How to Use a Cold Frame or Hot Box
Get Veggies Sooner!
I’m ready for spring. I’m ready to start growing - and eating - fresh veggies. Most years I wait until the soil warms up to 60 degrees for planting most things, but this year I planted lettuce, cabbage and spinach in April. I did it in a cold frame, and so far my plants are doing fine – despite some nights in the low thirties, and an occasional frost.
A cold frame is a simple box with a clear slanted top that allows sunshine to come in and warm the soil and plants. The clear top on mine consists of two plexiglass panels on hinges that allow me to open the box on hot sunny days. You can build your own or buy one – mine came from Gardeners Supply and I was able to assemble it in less than an hour.
My cold frame is eight feet long and two feet wide. The opening lids, made of plexiglass, are lightweight and easy to open. My grandfather had one and he used old wood and glass storm windows. They worked fine, but the glass was heavy and susceptible to breakage.
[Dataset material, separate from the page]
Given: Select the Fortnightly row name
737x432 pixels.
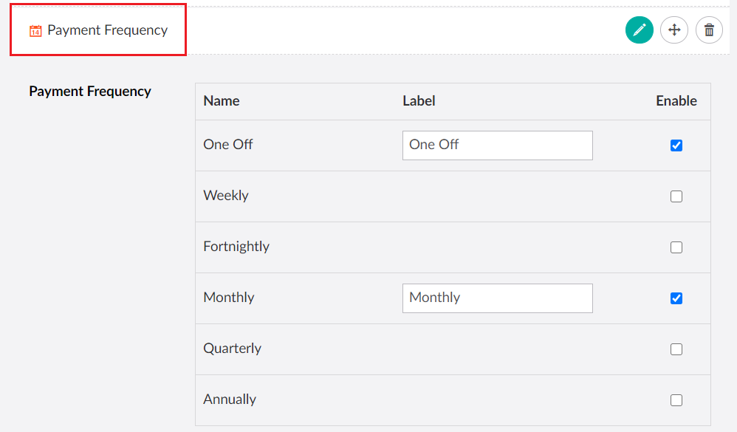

A cold frame should face south or east for maximum solar gain. The cedar panel at the front of mine is 8 inches tall, the back is 15 inches tall. That allows morning sun to get in through the slanted top.
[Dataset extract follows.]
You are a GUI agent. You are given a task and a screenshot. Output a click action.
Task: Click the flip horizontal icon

Seeds are designed by Mother Nature to succeed. That means they have safeguards against starting to grow during the January thaw or too early in the spring. Pumpkin seeds in the compost pile, for example, seem to “know” that they shouldn’t start growing until after the danger of frost has passed. They know this because they have a temperature “switch” that prevents germination until the soil warms up so much that frost is unlikely.
So one of the things a cold frame does is warm up the soil. Prior to planting I kept the lids of mine closed, even on hot, sunny days when it is easy to get the air temperature up in the nineties. Once my seeds started growing, I open the lids to allow air to circulate and the temperatures to moderate.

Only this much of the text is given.